Russian casualties are much higher than imagined and reports of the true number of dead, wounded, POW and/or MIA’s would undermine Putin at home. Second, Russian tactics are rather crude essentially being massive artillery and air shelling of enemy positions. Such tactics mandate a traditional enormous output of ammunition and artillery. The numbers of shells being expended periodically forces Russia to accept truces in order to replenish its forces in Ukraine who are in full command of this operation. There are an estimated 17-20,000 Russian forces in Ukraine brought together or even cannibalized from many different Russian military units in order to bring ground, air, anti-air, and support functions into the theatre. In addition there is a substantial reinforcement of the naval, air, and missile forces in the Crimea, including nuclear-capable or so called dual use weapons being brought to Crimea.

We can learn the following lessons from this analysis. First, Putin cannot escalate the scale of conflict beyond present limits without antagonizing NATO further into a full-scale protracted war and he cannot afford that.

He is also reputedly very afraid of media reports of the true extent of what evidently are sizable numbers of Russian casualties. E.g. according to Ukrainian sources, at Debaltseve, 1300 Ukrainians and 4500 Russians were killed. Why we are not publicizing Russian casualties escapes me.

Third, there is every reason to believe that if NATO mobilized its resolve and capabilities to give Ukraine weapons and training as part of a comprehensive strategy that Ukraine’s morale and capabilities would improve to the point of imposing much greater costs on Russia which is reaching the limit of its capabilities. Putin is already bringing troops form Central Asia and Siberia to Ukraine, indicating a manpower shortage and a lack of desire inside Russia to fight Ukraine. There are also many reports of disaffection within the Russian military. In other words whereas NATO has hardly engaged, Russia is already feeling the pressure.

Russian tactics and strategy have aimed to keep the fighting at a level under NATO’s “radar” to avoid too protracted a war. It appears Putin aims to create his “Novorossiia” and present the EU with a fait accompli by mid-year to persuade a divided Europe to remove sanctions and thus escape the risk of a protracted war. We have it within our power, if we can find the will to do so, not just to impose costs on Putin but to regain the overall strategic initiative and take it away for him by helping Ukraine to defend itself. What is needed here and in Europe and Kyiv is a comprehensive strategy that embraces not only military but also strong economic and informational means to thwart this effort to sustain Putin at home, destroy an independent Ukrainian state, overturn the post Cold War status quo in Europe, undermine European integration, and hasten the rupture of the Transatlantic alliance.

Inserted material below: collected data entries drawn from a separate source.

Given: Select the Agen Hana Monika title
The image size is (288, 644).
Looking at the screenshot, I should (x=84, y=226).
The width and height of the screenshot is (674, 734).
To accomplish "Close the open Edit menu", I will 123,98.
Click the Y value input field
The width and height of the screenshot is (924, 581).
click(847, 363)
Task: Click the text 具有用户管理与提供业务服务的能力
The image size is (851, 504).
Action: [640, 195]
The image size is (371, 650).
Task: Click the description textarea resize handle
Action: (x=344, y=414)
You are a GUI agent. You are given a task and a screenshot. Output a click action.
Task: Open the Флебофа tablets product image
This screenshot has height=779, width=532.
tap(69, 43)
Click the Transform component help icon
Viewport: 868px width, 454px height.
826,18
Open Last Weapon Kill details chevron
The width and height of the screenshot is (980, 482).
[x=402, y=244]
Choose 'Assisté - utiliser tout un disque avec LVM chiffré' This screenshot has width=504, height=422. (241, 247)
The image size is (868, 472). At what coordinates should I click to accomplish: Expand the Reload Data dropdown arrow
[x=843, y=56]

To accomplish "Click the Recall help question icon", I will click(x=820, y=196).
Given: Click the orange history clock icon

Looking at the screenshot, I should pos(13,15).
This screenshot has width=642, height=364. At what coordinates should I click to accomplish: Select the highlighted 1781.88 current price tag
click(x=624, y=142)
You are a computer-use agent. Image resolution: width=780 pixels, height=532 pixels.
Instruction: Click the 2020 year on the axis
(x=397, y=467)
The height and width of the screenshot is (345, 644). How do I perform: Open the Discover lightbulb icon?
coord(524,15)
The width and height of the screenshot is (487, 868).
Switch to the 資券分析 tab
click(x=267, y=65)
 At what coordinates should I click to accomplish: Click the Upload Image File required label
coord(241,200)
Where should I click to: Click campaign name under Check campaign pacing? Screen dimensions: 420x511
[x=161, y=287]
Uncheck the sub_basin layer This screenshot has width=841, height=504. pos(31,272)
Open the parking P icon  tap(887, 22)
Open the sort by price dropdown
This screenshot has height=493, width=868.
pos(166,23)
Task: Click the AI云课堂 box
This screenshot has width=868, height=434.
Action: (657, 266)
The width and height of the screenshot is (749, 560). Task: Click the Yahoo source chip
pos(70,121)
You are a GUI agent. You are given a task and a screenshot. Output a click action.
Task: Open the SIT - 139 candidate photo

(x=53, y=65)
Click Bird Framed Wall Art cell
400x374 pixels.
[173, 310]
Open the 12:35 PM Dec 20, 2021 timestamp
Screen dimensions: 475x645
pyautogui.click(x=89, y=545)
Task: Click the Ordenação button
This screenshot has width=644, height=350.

Out continuing passivity allows this shameful conquest and the spread of state terrorism and criminality orchestrated by Moscow and its subalterns in Crimea and Ukraine to spread with impunity. We must realize that this is the most naked aggression since Saddam Hussein invaded Kuwait in 1990 and respond accordingly to what is the greatest threat not just to European security but to international order. For if we do not do so others will be even more emboldened by our inaction and confusion as we have seen with ISIL in the Levant and we can see with China in the South China Sea, and with Iran in regard to state-sponsored terrorism and nuclear proliferation. Continued passivity invites more escalation and not only by Putin whereas soundly conceived and implemented resistance upholds not only our values but even more importantly, our interests, both in Europe and across the globe.